Ah, Will Eno. The poet of the people, chronicler of twenty-first century angst, humorist, satirist, famously labelled ‘a Samuel Beckett for the Jon Stewart generation’, is back in dazzling form. The Realistic Joneses showcases Eno to the power of ten as he holds up a mirror to Middle America and makes us laugh and cry (often simultaneously). Readers, skip this review if you will – just book your tickets and immerse yourself in Eno’s quirky world.
The play’s début on Broadway in 2014 starred Toni Collette, and the Australian connection continues. Julian Meyrick, who directs this Red Stitch première, is a friend of Eno’s. He directed Thom Pain Based on Nothing for the Melbourne Theatre Company in 2007, and is obviously attuned to Eno’s singular way of looking at the world. The results are exhilarating.
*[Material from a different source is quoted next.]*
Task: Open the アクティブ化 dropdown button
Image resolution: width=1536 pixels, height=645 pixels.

As in Middletown, which Red Stitch produced two years ago, we are in a small American town, ‘near the mountains.’ Bob (Neil Pigot) and Jennifer Jones (Sarah Sutherland), an ordinary middle-aged couple, have sought this quiet retreat because Bob is suffering from a debilitating and swift-moving illness and the only doctor who can treat it lives nearby. They spend a lot of time on the porch gazing at the stars – it’s easier than conversing. Within a few minutes, their strained relationship is exposed.
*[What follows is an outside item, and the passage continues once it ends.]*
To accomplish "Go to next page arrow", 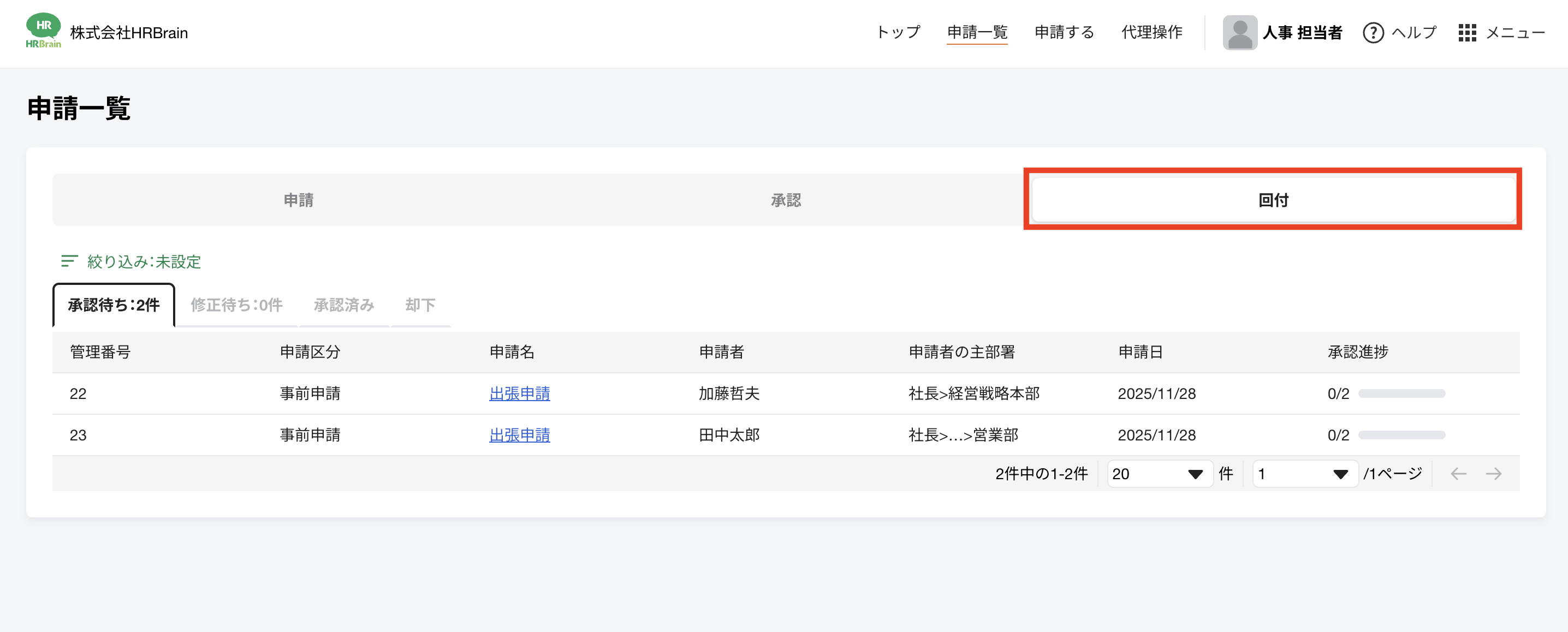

‘It just seems like we don’t talk,’ says Jennifer.
‘What are we doing right now, math?’
‘No, we’re ... sort of throwing words at each other.’
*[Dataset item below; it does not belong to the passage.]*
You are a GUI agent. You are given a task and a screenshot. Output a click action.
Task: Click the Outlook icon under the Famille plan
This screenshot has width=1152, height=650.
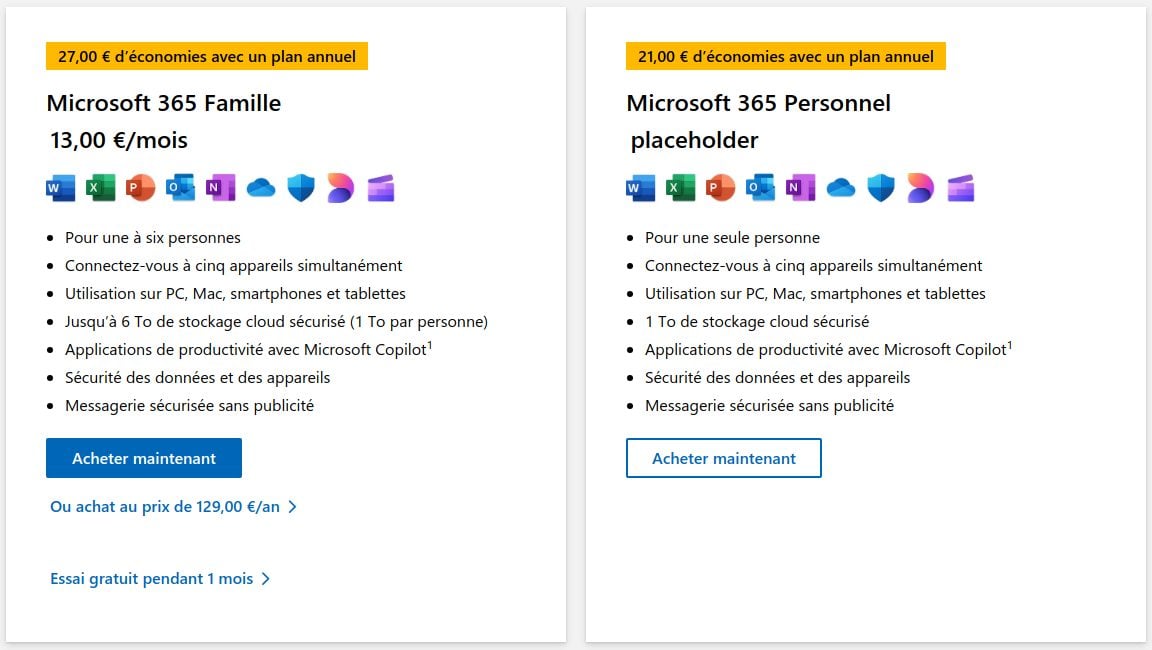(181, 188)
Soon they are joined by a younger couple, who wander into their backyard to introduce themselves, bringing a bottle of wine. John (Justin Hoskin) and Pony (Ella Caldwell) are renting next door and are also called Jones. On the surface, their marriage looks rock solid, but it is gradually revealed that John is suffering from the same illness as Bob and that Pony is not coping. Secret alliances between Bob and Pony and Jennifer and John threaten to destabilise both couples. Underpinning all this is the smell of mortality. Both men are sick, their relationships with their spouses even sicker, and woodland creatures are dying all around them – John and Bob dispose of squirrel corpses in plastic bags, speculate on whether city pollution has reached their inner sanctum. Is there anywhere that can be called truly safe? Can anyone be trusted?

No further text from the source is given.